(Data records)
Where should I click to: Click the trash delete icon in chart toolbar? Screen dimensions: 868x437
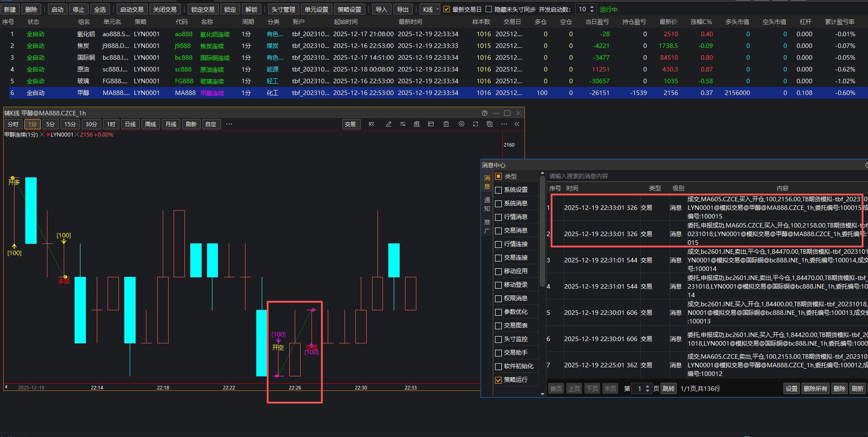click(446, 124)
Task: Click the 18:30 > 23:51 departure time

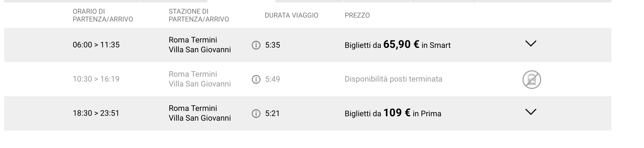Action: (x=96, y=113)
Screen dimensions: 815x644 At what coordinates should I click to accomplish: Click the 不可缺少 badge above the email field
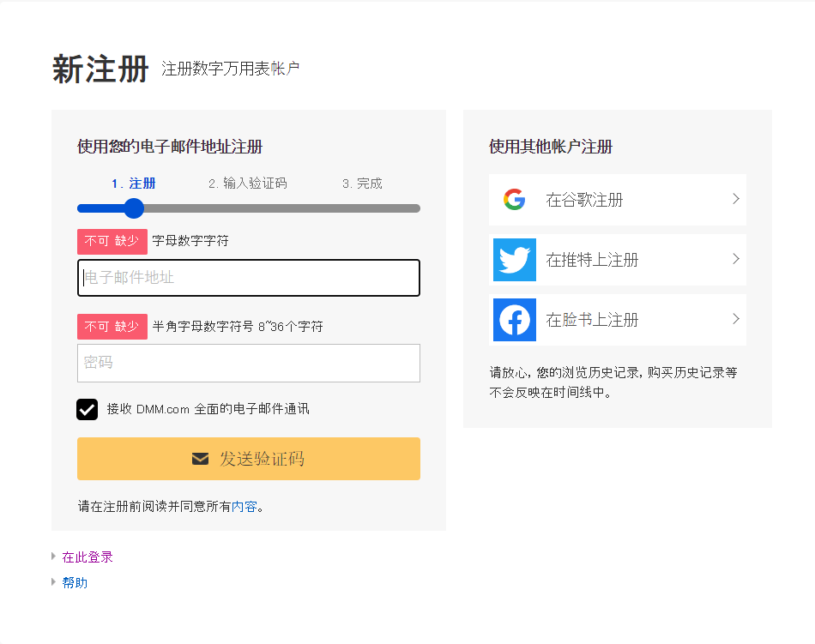click(x=112, y=241)
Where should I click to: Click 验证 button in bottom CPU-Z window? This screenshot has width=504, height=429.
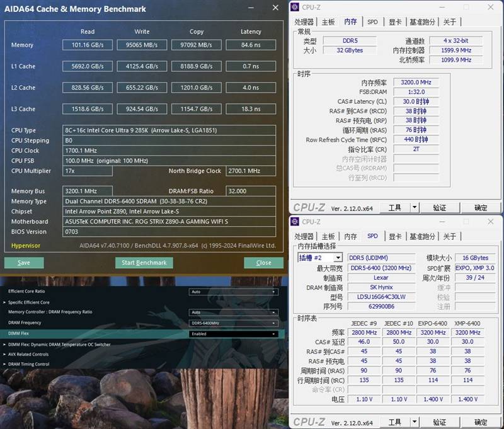[x=440, y=422]
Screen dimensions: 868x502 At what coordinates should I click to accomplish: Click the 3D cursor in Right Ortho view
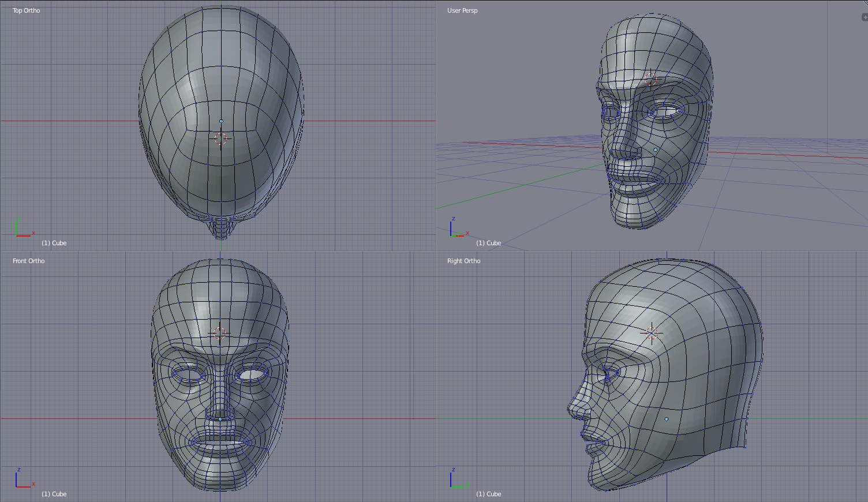(652, 333)
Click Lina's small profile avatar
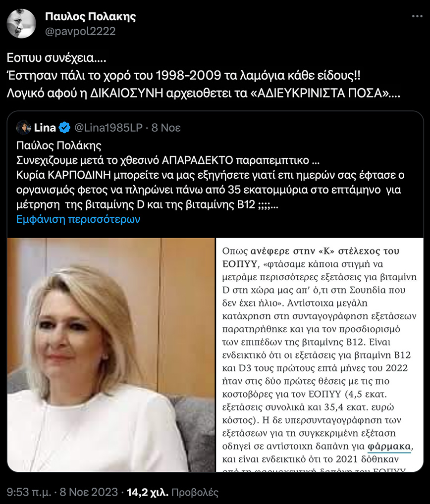Viewport: 430px width, 504px height. [x=23, y=128]
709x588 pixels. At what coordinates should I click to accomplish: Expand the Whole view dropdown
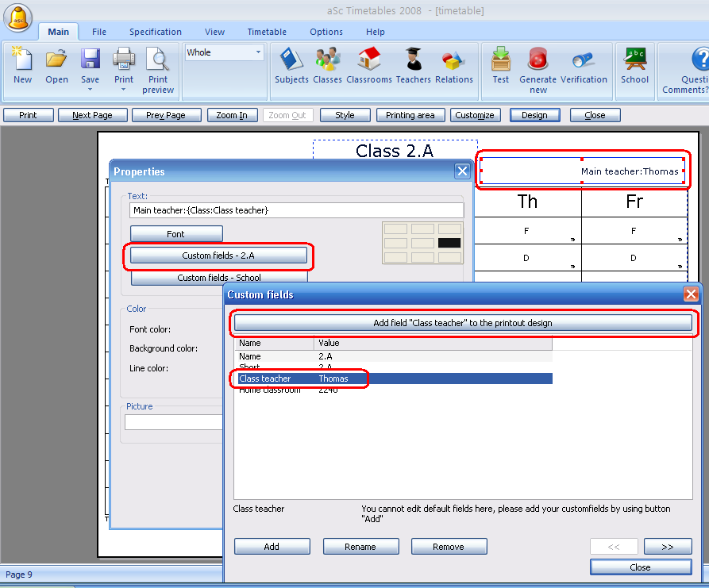point(258,53)
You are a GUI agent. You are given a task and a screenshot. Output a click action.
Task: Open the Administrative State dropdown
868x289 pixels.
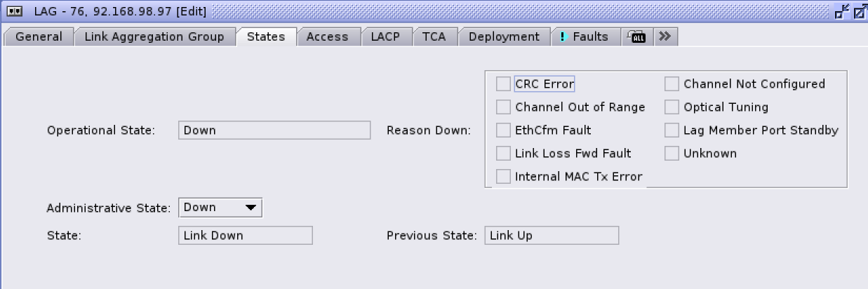click(x=220, y=208)
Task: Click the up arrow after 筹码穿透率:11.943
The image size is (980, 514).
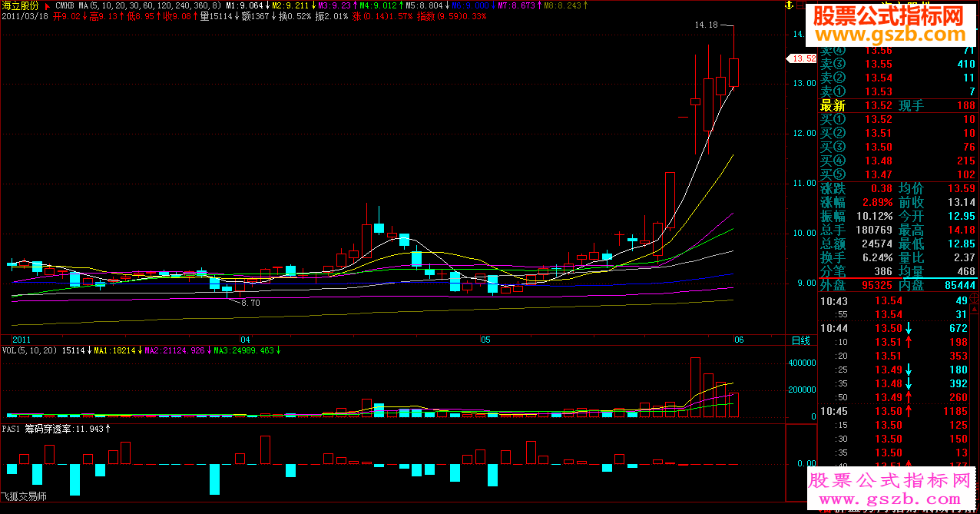Action: pos(108,428)
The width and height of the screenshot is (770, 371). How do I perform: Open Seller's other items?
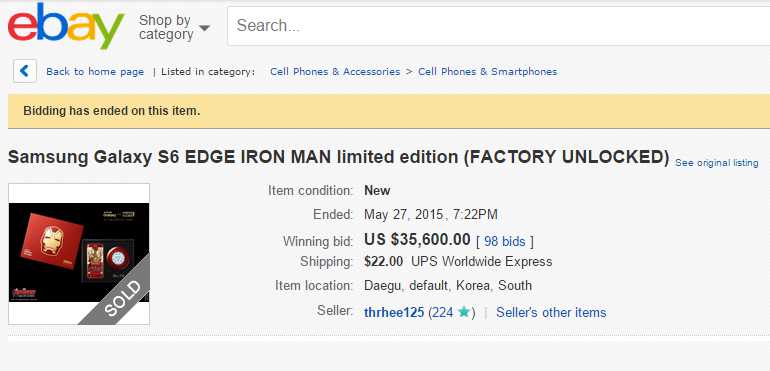(551, 313)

▶ The task
Reproduce these records exactly, but not the pictures.

▶ Written solution
Where should I click to: Click the trash delete icon in chart toolbar? Screen dimensions: 868x437
click(446, 124)
Task: Click the 18:30 > 23:51 departure time

Action: (x=96, y=113)
Screen dimensions: 815x644 At what coordinates should I click to accomplish: Click the 不可缺少 badge above the email field
click(x=112, y=241)
Where should I click to: Click 验证 button in bottom CPU-Z window? This screenshot has width=504, height=429.
[x=440, y=422]
Screen dimensions: 868x502 At what coordinates should I click to accomplish: Click the 3D cursor in Right Ortho view
(652, 333)
Click Lina's small profile avatar
Viewport: 430px width, 504px height. [x=23, y=128]
709x588 pixels. At what coordinates should I click to accomplish: Expand the Whole view dropdown
point(258,53)
You are a GUI agent. You are given a task and a screenshot. Output a click action.
Task: Open the Administrative State dropdown
868x289 pixels.
click(x=220, y=208)
Task: Click the up arrow after 筹码穿透率:11.943
The image size is (980, 514).
Action: pos(108,428)
The width and height of the screenshot is (770, 371). How do I perform: Open Seller's other items?
(551, 313)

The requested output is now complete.